NEWARK, N.J. (Sept. 20, 4:55 p.m. ET) — Alfred Teo Sr., chairman and CEO of blown film extruder Sigma Plastics Group, has been ordered to pay $21 million in the Securities and Exchange Commission's civil lawsuit involving shares of Musicland stock.
Teo will appeal, his lawyer said in a Sept. 20 telephone interview. The opinion was handed down Sept. 12 by Judge Susan Wigenton in the U.S. District Court in Newark, N.J.
“We intend to appeal and we believe that we will be successful,” said Mary Mulligan with Friedman, Kaplan, Seiler & Adelman LLP in New York.
In 2007-2008, Teo served an 11-month stint in federal prison after he was convicted of criminal charges of securities fraud. The latest ruling is the result of a civil lawsuit filed by SEC related to the insider trading allegations.
The SEC originally filed its complaint against Teo in 2004. Teo, the SEC alleged, was the beneficial owner of stocks of Musicland Stores Corp. held by a trust known as MAAA Trust. According to court filings, the MAAA Trust was established in 1992 for the benefit of Mark, Andrew, Alan and Alfred Jr., Teo's sons.
Teo at one point held 35.97 percent of Musicland stock, but during the period of ownership he reported a lower percentage of ownership and also failed to disclose his beneficial ownership of stock held by the trust.
The $21 million comes about after calculations involving purchase amounts and profits. The original cost of the Musicland shares for Teo was $89.5 million. Gross proceeds were $154.9 million, leaving a profit of $65.4 million, according to court documents.
Teo's first inaccurate filing was on July 2, 1998, when he disclaimed beneficial ownership of the stock held by the trust. This action prompted the SEC to seek to disgorge profits for trades happening shortly thereafter. In profits after Teo's initial alleged violation, $8.1 million is due to trading in the trust's accounts and $13 million is due to other accounts Teo controlled.
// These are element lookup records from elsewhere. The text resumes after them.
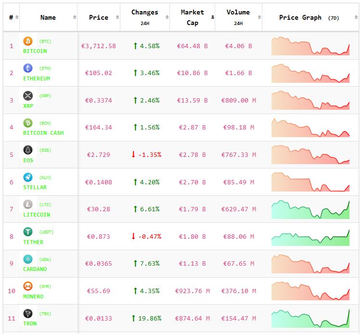Click the Litecoin logo icon
Screen dimensions: 362x334
(x=28, y=205)
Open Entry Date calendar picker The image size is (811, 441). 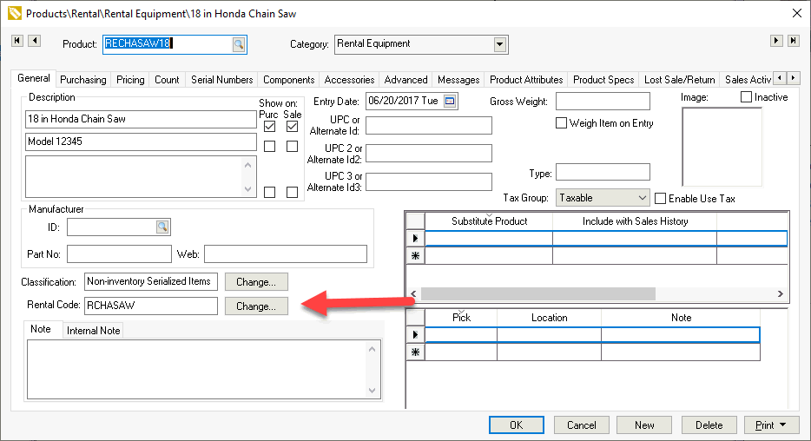[x=449, y=101]
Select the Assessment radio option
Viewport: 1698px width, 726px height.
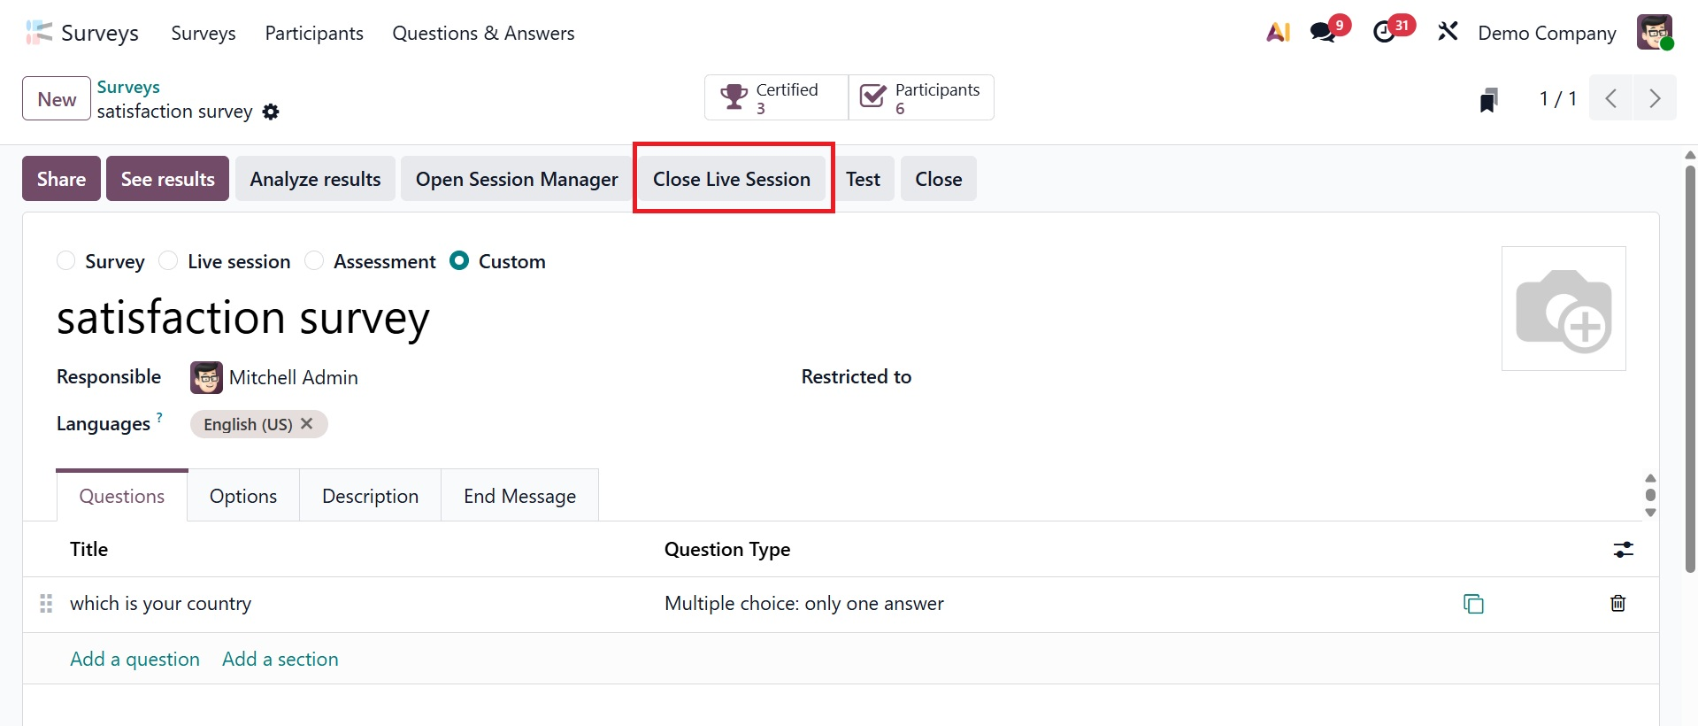click(314, 261)
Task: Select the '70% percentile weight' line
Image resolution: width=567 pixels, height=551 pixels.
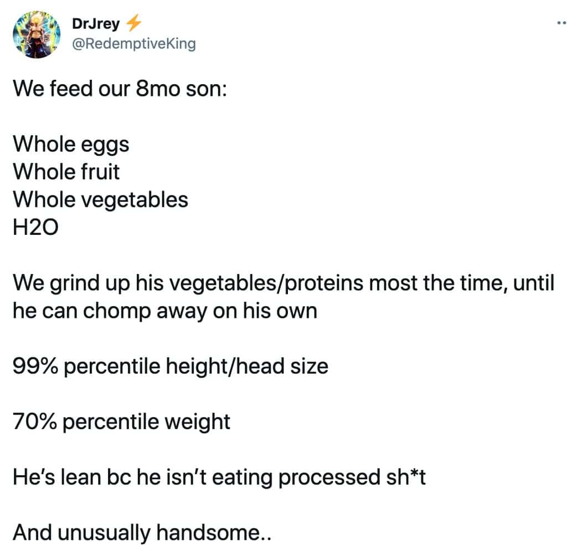Action: pos(121,422)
Now, the SEC wants disgorgement of $21 million, which is the profit gained after July 30, 1998. The SEC also wants permanent injunction issued to prevent further violations by Teo.
Teo allegedly failed to disclose plans and proposals for an extraordinary corporate transaction related to Musicland and plans and proposals to change Musicland's board of directors. In essence, Teo wanted to take Musicland private and also wanted to make changes to its board of directors.
Teo and the trust are being held liable in this case. Officials have emphasized that the Musicland case in no way involved Sigma Plastics and it does not affect or impact the business.